Как на медной пластинке, это выгравировано в моей памяти.
Норвежский банк, темный, пустой, огромный — квадратное здание с печатным двором, словно замкнутое вокруг самого себя, обрамленное автомобильными фарами, несущимися по кругу. У тротуара дверца одного автомобиля открывается. Худеньная темная фигурка в высоких сапожках, джинсах в обтяжку и нейлоновой курточке проскальзывает в эту приоткрытую дверцу, машина рывком разворачивается и уезжает.
Но я не могу в это поверить. Забудь, говорю я себе, засыпая. Ты ошибся. Сколько девчонок носят сегодня высокие сапожки, джинсы и куртки. Это была не она.
And I try
And I try
And I try
And I try
За открытым окном машины ночная Грёнландс-торг с летним цирком, автобусами, прицепами и аттракционами, пустынная и безлюдная.
Левая рука Калле свешивается из окна и отбивает такт по серебристо-серой обшивке, мы кричим и поем во все горло, Калле одной рукой ведет машину по брусчатке Швейгордсгатен.
Запах свежей росы и грязных курток, вкус погасшей самокрутки на кончике языка и неожиданный воющий свист где-то за нами, в темноте.
— Зачем вы угнали эту машину?
Усталые, измученные, полные укоризны глаза отца Калле. Анне-Грете с копной вьющихся волос, убегающая от меня на кладбище.
Все внутри переворачивается, как подумаешь: если б мы не угоняли машину! Если б не бросились удирать, когда нас засекли! Если б не продолжали гонку до последнего!
Но думаешь ты так или нет, перед тобой все равно неизбежно встает вопрос, который обойти нельзя. Вот он, этот вопрос: кто они, эти люди, считающие, что можно стрелять в неизвестного человека, убегающего от них ночью? Кто они такие, если уверены, что у них есть на это право?
Калле был один, когда в него выстрелили, никакой компании с ним не было. Он бежал один, один, больше там никого не было. Когда ему выстрелили в спину, он был совершенно один. Никакой компании. Никаких товарищей. Ни души.
Ты понимаешь это, Сири?
Понимаешь, что на всем свете, кроме нас, нет никого, кто бы его знал, кто мог бы сохранить о нем память?
I can’t get no
Тысяча девятьсот семьдесят шестой год. Двадцать пятое апреля, вечер. С той ночи, когда они убили Калле, прошел год. Считай, что это сантименты, но мы с Сири все-таки принесли цветы на его могилу. Сири его даже не знала. Но спросила, можно ли ей пойти со мной, чтобы увидеть, где он похоронен.
В этот весенний день на кладбище Алфасет дует теплый сухой ветер. День не праздничный, обычный вторник, однако на кладбище довольно оживленно.
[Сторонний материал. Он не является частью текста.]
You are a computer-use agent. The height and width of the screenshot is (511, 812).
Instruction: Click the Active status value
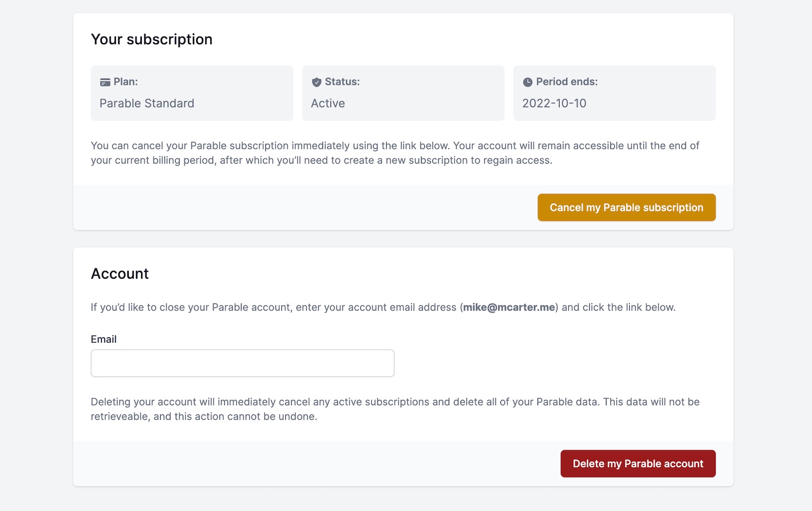click(x=328, y=103)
Куда ни глянешь, всюду кто-нибудь подправляет могилу, сажает или поливает цветы. Сухой теплый ветер кружит пыль и песок, и крохотные жесткие песчинки застревают в волосах и колют глаза. Могила лежит в отдалении, на крутом склоне, забрызганном солнечными бликами, пробившимися сквозь листву берез. Как все скромно и просто. Имя, год рождения, год смерти — черные буквы на сером граните. Мы набираем воды в маленькую пластмассовую кружку, что стоит на могиле, и ставим в нее шесть тюльпанов, купленных у входа.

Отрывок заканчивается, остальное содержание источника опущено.